Ballads of Sister Liu Sanjie
Year: 2006
Sort: Folk Literature
Area: Guangxi province
Serial No.: Ⅰ-23
Declarer: Yizhou city, Guangxi Zhuang autonomous region
There is an ocean of songs in China, and in Guangxi Zhuang autonomous region, the most famous song is the Ballad of Sister Liu Sanjie.
Liu Sanjie (which translates as 'third sister in the Liu family') is a legend among the Zhuang people. Zhuang is one of the 56 ethnic groups in China and, with a population of 15 million, is second only to the Han people, who account for more than 91 percent of the nation's total population of 1.3 billion.

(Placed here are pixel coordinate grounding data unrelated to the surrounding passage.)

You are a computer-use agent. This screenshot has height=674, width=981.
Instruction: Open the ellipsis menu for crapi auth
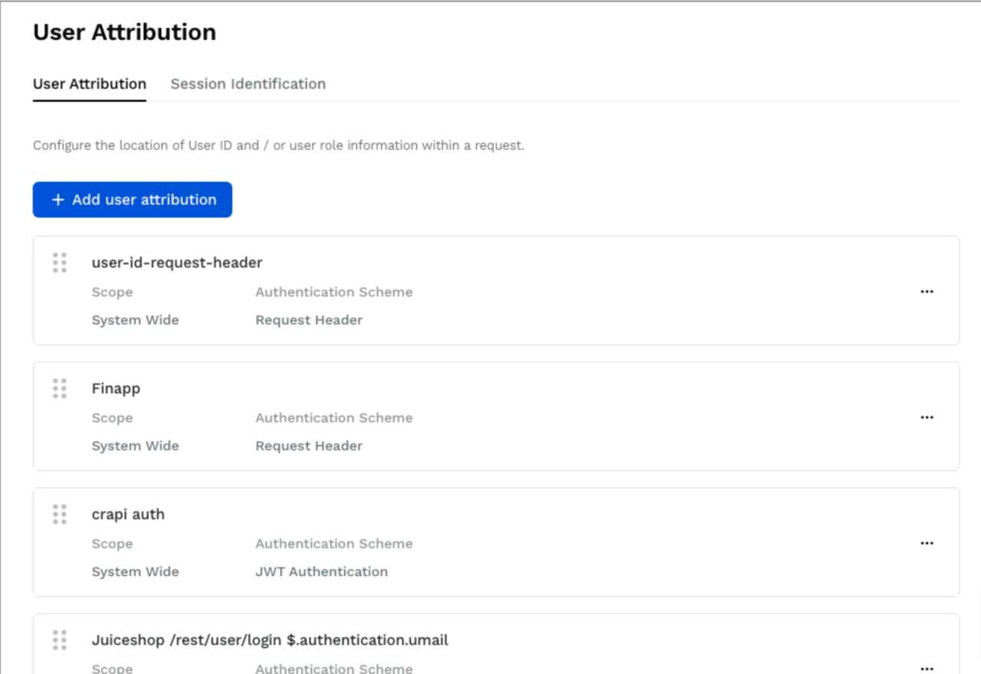927,543
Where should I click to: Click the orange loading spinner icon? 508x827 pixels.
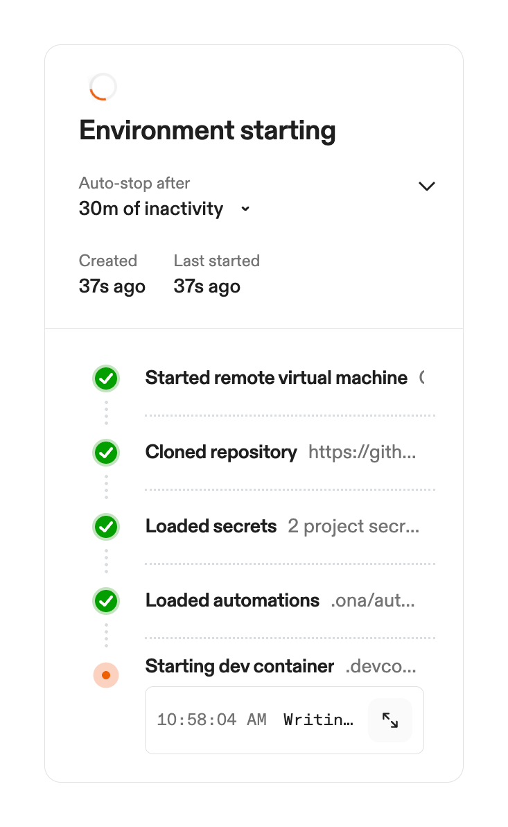(x=103, y=87)
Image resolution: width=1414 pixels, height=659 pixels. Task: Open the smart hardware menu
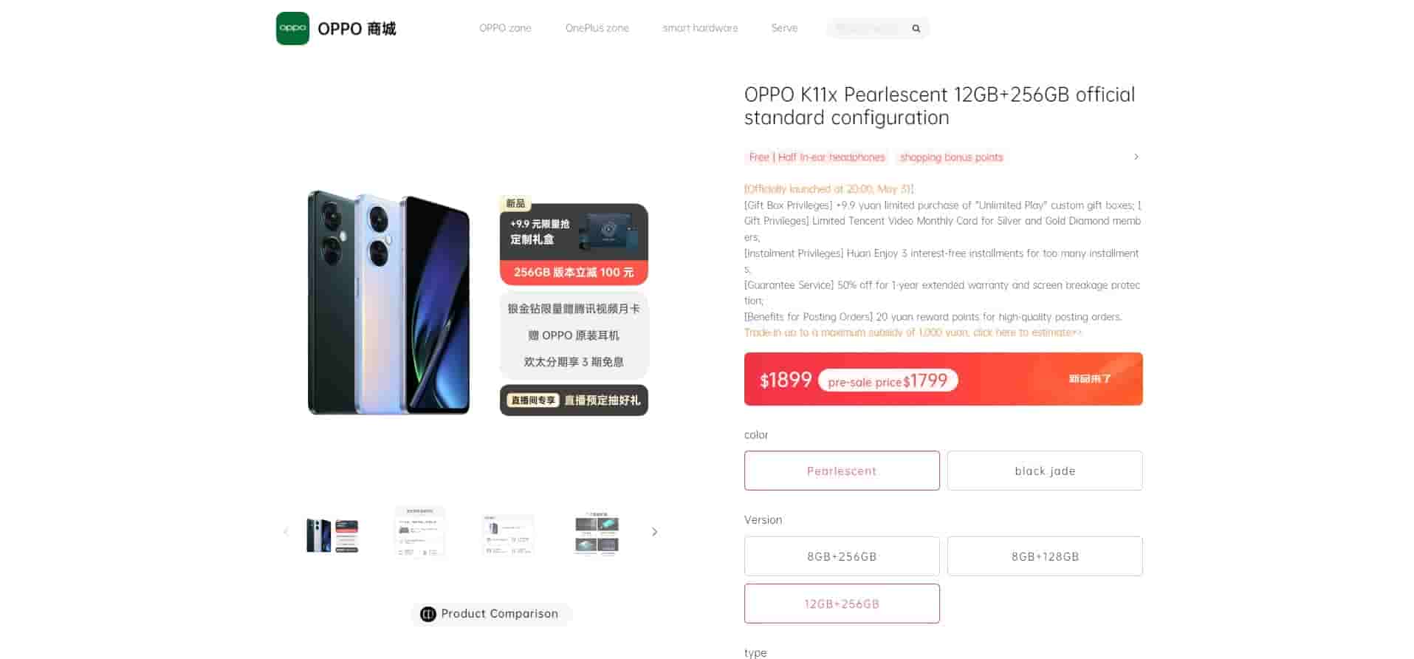click(x=700, y=28)
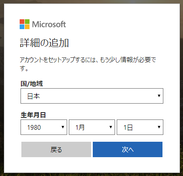Go back with the 戻る button

56,149
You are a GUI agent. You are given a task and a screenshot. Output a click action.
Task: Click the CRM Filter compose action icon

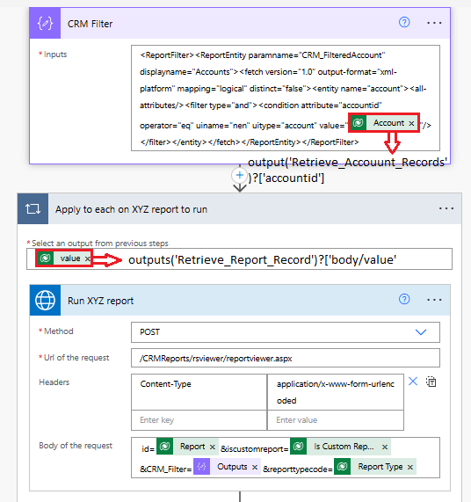click(x=45, y=24)
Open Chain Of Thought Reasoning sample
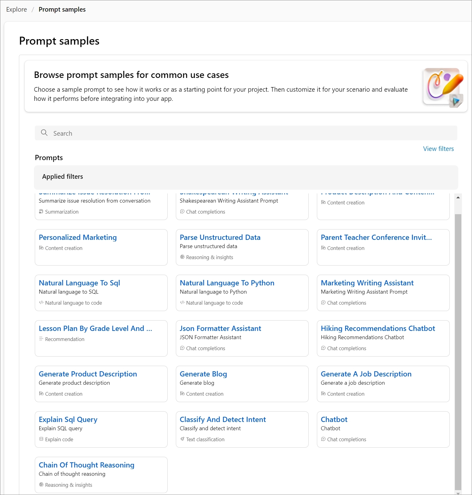The width and height of the screenshot is (472, 495). pos(86,465)
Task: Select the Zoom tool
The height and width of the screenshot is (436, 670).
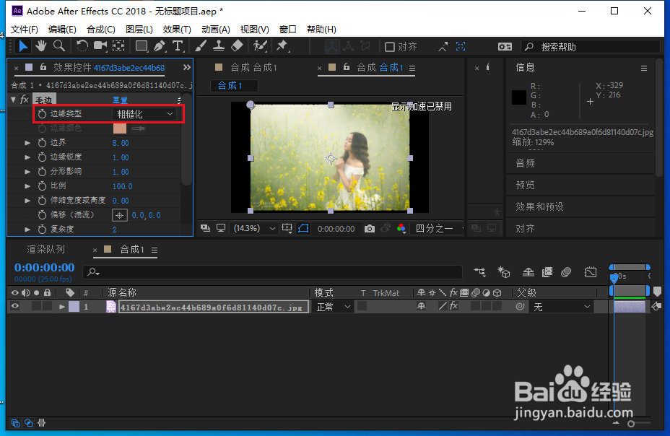Action: (57, 45)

The Zhuang people believe Liu Sanjie was the incarnation of a lark, and she started speaking eloquently when she was only one. At the age of three, she already had a melodious voice. In her teens, she was regarded as the top singer of folk songs-songs in an antiphonal style, typical of the ethnic people in South China. At the age of 12, Liu Sanjie was already famous for her extraordinary talent at improvising songs.
Coveting her beauty and talent, a local tyrant named Mo Huairen wanted to have her as his concubine. She rejected him and the angry Mo plotted to murder her. With the help of her boyfriend and fellow villagers, she managed to escape. The two lovers sang as they traveled and eventually found ultimate freedom by turning themselves into a pair of larks.
The legend of Liu Sanjie was originally an oral tradition and later found itself in romance, drama scripts, and county annals in Guangxi.
The Zhuang people believe that Sister Liu Sanjie actually existed and it is she who spread her ballads among the Zhuang people, giving birth to the festive Folk Song Fair in the spring and autumn. The Zhuang women used to choose their husbands at the Folk Song Fair. The love songs were created and sung by Sister Liu Sanjie. Yizhou city is the Liu Sanjie's hometown and there are many of her ballads sung in the area.
However, as traditions are fading away in the country's shift to modernity, the Ballads of Sister Liu Sanjie are fading as well.